Collection entries
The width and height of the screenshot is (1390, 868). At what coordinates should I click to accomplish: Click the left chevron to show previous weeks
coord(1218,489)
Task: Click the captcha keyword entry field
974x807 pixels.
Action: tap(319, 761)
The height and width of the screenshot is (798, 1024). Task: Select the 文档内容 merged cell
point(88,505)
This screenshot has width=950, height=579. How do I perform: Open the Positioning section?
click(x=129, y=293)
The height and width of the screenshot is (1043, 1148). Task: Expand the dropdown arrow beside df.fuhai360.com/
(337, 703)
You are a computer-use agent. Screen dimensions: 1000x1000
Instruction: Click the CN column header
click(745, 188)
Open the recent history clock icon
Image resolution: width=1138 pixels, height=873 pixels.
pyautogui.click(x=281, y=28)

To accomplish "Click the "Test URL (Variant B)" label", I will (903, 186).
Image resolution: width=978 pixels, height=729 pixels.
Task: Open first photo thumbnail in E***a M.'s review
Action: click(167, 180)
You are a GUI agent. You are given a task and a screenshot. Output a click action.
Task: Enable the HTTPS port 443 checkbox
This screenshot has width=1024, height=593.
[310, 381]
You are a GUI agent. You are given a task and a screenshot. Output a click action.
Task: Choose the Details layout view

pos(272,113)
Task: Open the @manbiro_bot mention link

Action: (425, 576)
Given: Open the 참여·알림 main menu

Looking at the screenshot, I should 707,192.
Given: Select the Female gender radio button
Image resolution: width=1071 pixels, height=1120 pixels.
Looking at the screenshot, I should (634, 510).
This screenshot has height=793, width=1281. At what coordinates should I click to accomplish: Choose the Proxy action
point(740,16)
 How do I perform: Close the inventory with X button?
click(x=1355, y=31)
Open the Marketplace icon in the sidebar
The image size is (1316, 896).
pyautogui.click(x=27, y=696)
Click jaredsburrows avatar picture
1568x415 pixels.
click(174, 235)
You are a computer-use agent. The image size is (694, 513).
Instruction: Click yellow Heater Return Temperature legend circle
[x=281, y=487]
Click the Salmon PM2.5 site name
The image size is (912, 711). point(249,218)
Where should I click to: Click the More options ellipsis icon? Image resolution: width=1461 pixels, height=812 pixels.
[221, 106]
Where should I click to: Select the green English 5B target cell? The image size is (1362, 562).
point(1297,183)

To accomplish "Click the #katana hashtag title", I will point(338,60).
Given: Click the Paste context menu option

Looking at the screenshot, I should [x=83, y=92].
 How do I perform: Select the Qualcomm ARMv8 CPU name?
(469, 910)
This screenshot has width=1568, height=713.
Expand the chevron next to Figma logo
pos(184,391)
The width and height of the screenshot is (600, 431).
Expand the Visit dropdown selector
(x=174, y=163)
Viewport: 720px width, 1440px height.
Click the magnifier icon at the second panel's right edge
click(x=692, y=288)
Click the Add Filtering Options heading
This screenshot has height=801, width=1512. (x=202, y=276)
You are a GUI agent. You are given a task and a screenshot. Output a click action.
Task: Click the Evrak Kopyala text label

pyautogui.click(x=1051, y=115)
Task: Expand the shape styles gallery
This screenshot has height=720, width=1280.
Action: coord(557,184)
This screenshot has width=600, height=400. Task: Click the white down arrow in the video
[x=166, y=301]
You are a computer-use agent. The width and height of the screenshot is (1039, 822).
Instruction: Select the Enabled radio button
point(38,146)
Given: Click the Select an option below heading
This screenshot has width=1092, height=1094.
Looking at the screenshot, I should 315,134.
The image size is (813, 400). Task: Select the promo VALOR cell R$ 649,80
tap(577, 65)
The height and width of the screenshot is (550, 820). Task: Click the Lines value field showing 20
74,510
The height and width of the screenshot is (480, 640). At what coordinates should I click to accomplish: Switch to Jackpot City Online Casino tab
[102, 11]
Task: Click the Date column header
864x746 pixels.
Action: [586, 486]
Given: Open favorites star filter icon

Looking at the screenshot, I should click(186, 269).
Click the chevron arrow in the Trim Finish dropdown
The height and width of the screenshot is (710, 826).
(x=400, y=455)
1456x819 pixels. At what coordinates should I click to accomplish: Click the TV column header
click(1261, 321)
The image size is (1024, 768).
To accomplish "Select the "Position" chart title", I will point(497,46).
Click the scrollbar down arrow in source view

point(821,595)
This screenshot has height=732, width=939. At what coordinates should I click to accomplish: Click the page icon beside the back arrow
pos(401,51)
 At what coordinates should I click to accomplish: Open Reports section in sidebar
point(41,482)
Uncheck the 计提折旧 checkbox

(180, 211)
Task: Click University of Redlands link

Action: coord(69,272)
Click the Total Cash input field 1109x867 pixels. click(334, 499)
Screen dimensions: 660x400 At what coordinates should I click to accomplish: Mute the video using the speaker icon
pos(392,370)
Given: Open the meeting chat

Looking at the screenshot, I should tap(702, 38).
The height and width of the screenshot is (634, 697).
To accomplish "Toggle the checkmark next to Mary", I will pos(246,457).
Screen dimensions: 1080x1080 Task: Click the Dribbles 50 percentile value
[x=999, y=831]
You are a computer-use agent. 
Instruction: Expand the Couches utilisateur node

• AIM OF THE EXERCISE: Would you output all the records above exactly as written?

• RESPONSE BOX:
The width and height of the screenshot is (1390, 868). At what coordinates should I click to accomplish: Click the left chevron to show previous weeks
coord(1218,489)
Task: Click the captcha keyword entry field
974x807 pixels.
Action: tap(319, 761)
The height and width of the screenshot is (798, 1024). Task: Select the 文档内容 merged cell
point(88,505)
This screenshot has width=950, height=579. How do I perform: Open the Positioning section?
click(x=129, y=293)
The height and width of the screenshot is (1043, 1148). Task: Expand the dropdown arrow beside df.fuhai360.com/
(337, 703)
You are a computer-use agent. Screen dimensions: 1000x1000
Instruction: Click the CN column header
click(745, 188)
Open the recent history clock icon
Image resolution: width=1138 pixels, height=873 pixels.
pyautogui.click(x=281, y=28)

To accomplish "Click the "Test URL (Variant B)" label", I will (903, 186).
Image resolution: width=978 pixels, height=729 pixels.
Task: Open first photo thumbnail in E***a M.'s review
Action: click(167, 180)
You are a GUI agent. You are given a task and a screenshot. Output a click action.
Task: Enable the HTTPS port 443 checkbox
This screenshot has width=1024, height=593.
[310, 381]
You are a GUI agent. You are given a task and a screenshot. Output a click action.
Task: Choose the Details layout view

pos(272,113)
Task: Open the @manbiro_bot mention link

Action: (425, 576)
Given: Open the 참여·알림 main menu

Looking at the screenshot, I should 707,192.
Given: Select the Female gender radio button
Image resolution: width=1071 pixels, height=1120 pixels.
Looking at the screenshot, I should (634, 510).
This screenshot has height=793, width=1281. At what coordinates should I click to accomplish: Choose the Proxy action
point(740,16)
 How do I perform: Close the inventory with X button?
click(x=1355, y=31)
Open the Marketplace icon in the sidebar
The image size is (1316, 896).
pyautogui.click(x=27, y=696)
Click jaredsburrows avatar picture
1568x415 pixels.
click(174, 235)
You are a computer-use agent. The image size is (694, 513).
Instruction: Click yellow Heater Return Temperature legend circle
[x=281, y=487]
Click the Salmon PM2.5 site name
The image size is (912, 711). point(249,218)
Where should I click to: Click the More options ellipsis icon? Image resolution: width=1461 pixels, height=812 pixels.
[221, 106]
Where should I click to: Select the green English 5B target cell? The image size is (1362, 562).
point(1297,183)

To accomplish "Click the #katana hashtag title", I will point(338,60).
Given: Click the Paste context menu option

Looking at the screenshot, I should [x=83, y=92].
 How do I perform: Select the Qualcomm ARMv8 CPU name?
(469, 910)
This screenshot has width=1568, height=713.
Expand the chevron next to Figma logo
pos(184,391)
The width and height of the screenshot is (600, 431).
Expand the Visit dropdown selector
(x=174, y=163)
Viewport: 720px width, 1440px height.
Click the magnifier icon at the second panel's right edge
click(x=692, y=288)
Click the Add Filtering Options heading
This screenshot has height=801, width=1512. (x=202, y=276)
You are a GUI agent. You are given a task and a screenshot. Output a click action.
Task: Click the Evrak Kopyala text label

pyautogui.click(x=1051, y=115)
Task: Expand the shape styles gallery
This screenshot has height=720, width=1280.
Action: coord(557,184)
This screenshot has width=600, height=400. Task: Click the white down arrow in the video
[x=166, y=301]
You are a computer-use agent. The width and height of the screenshot is (1039, 822).
Instruction: Select the Enabled radio button
point(38,146)
Given: Click the Select an option below heading
This screenshot has width=1092, height=1094.
Looking at the screenshot, I should 315,134.
The image size is (813, 400). Task: Select the promo VALOR cell R$ 649,80
tap(577, 65)
The height and width of the screenshot is (550, 820). Task: Click the Lines value field showing 20
74,510
The height and width of the screenshot is (480, 640). At what coordinates should I click to accomplish: Switch to Jackpot City Online Casino tab
[102, 11]
Task: Click the Date column header
864x746 pixels.
Action: [586, 486]
Given: Open favorites star filter icon

Looking at the screenshot, I should click(186, 269).
Click the chevron arrow in the Trim Finish dropdown
The height and width of the screenshot is (710, 826).
(x=400, y=455)
1456x819 pixels. At what coordinates should I click to accomplish: Click the TV column header
click(1261, 321)
The image size is (1024, 768).
To accomplish "Select the "Position" chart title", I will point(497,46).
Click the scrollbar down arrow in source view

point(821,595)
This screenshot has height=732, width=939. At what coordinates should I click to accomplish: Click the page icon beside the back arrow
pos(401,51)
 At what coordinates should I click to accomplish: Open Reports section in sidebar
point(41,482)
Uncheck the 计提折旧 checkbox

(180, 211)
Task: Click University of Redlands link

Action: coord(69,272)
Click the Total Cash input field 1109x867 pixels. click(334, 499)
Screen dimensions: 660x400 At what coordinates should I click to accomplish: Mute the video using the speaker icon
pos(392,370)
Given: Open the meeting chat

Looking at the screenshot, I should tap(702, 38).
The height and width of the screenshot is (634, 697).
To accomplish "Toggle the checkmark next to Mary", I will pos(246,457).
Screen dimensions: 1080x1080 Task: Click the Dribbles 50 percentile value
[x=999, y=831]
You are a computer-use agent. 
Instruction: Expand the Couches utilisateur node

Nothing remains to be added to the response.